(Source data)
>>>>

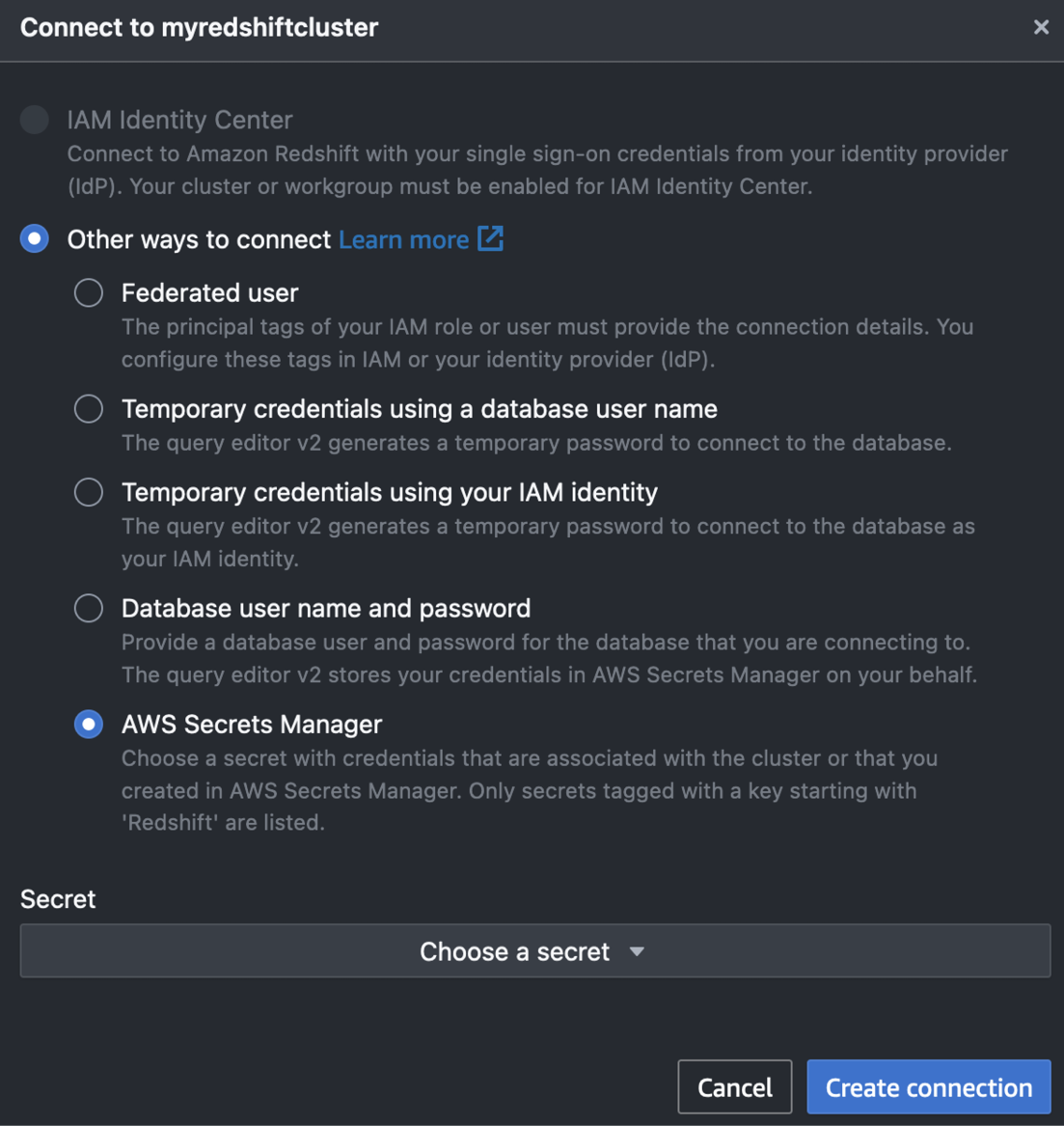Click the Choose a secret combo box
Viewport: 1064px width, 1126px height.
pos(532,950)
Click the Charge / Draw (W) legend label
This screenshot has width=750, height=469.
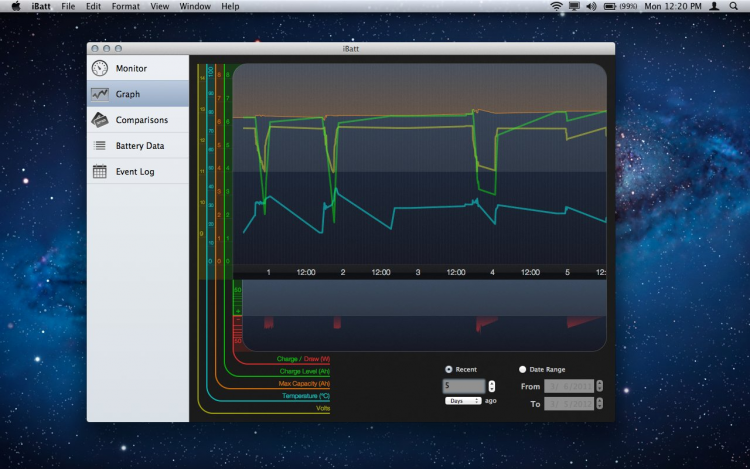[305, 359]
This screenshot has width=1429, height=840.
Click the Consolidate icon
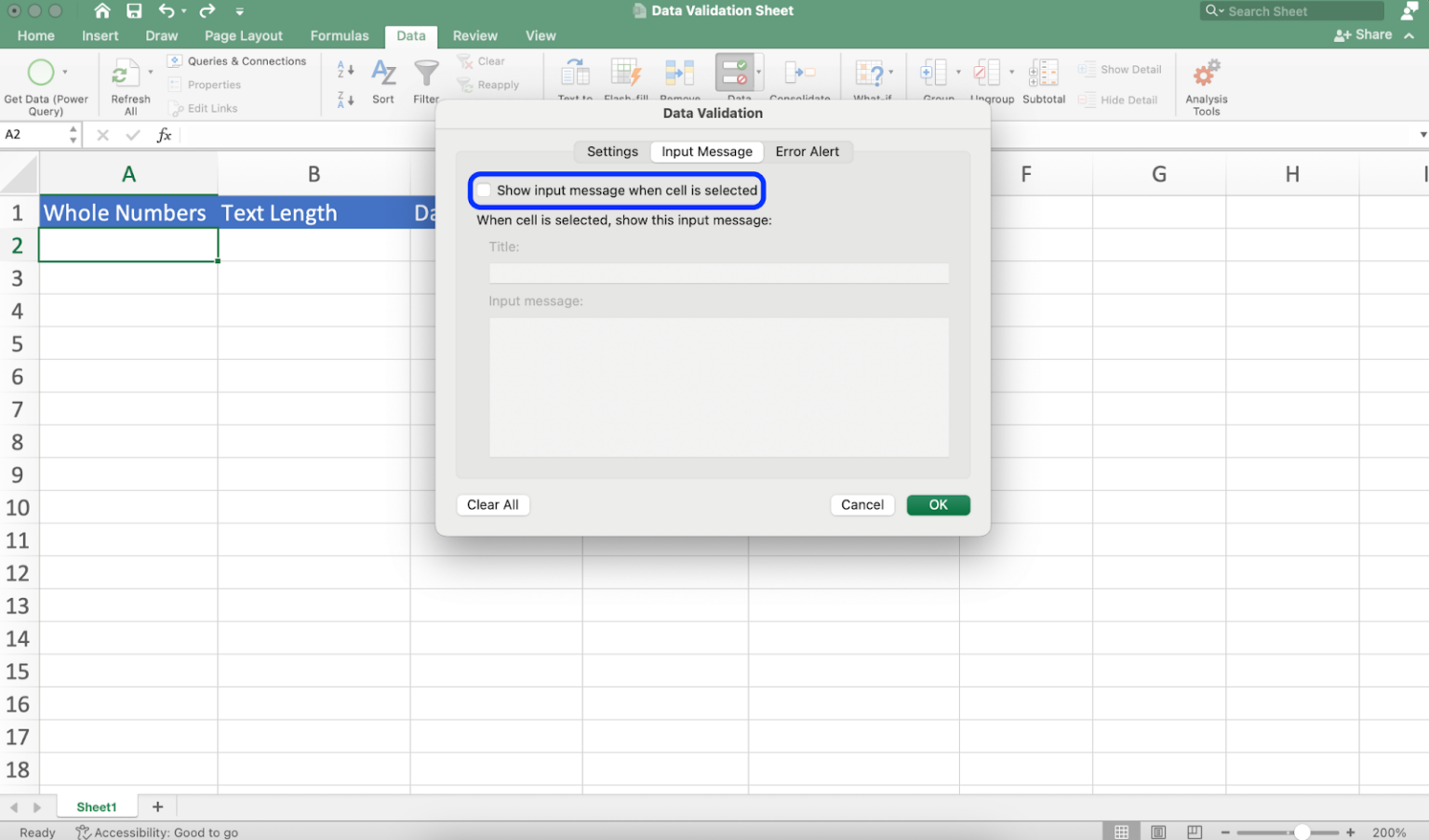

<<<<

-- WORK TO COMPLETE --
Find the line that contains "Click the Charge / Draw (W) legend label", then write out that line and each one after it, exactly and with nothing else, through the end of the entries above, without the pictures.

-- PROBLEM SOLUTION --
Click the Charge / Draw (W) legend label
This screenshot has width=750, height=469.
[305, 359]
This screenshot has width=1429, height=840.
Click the Consolidate icon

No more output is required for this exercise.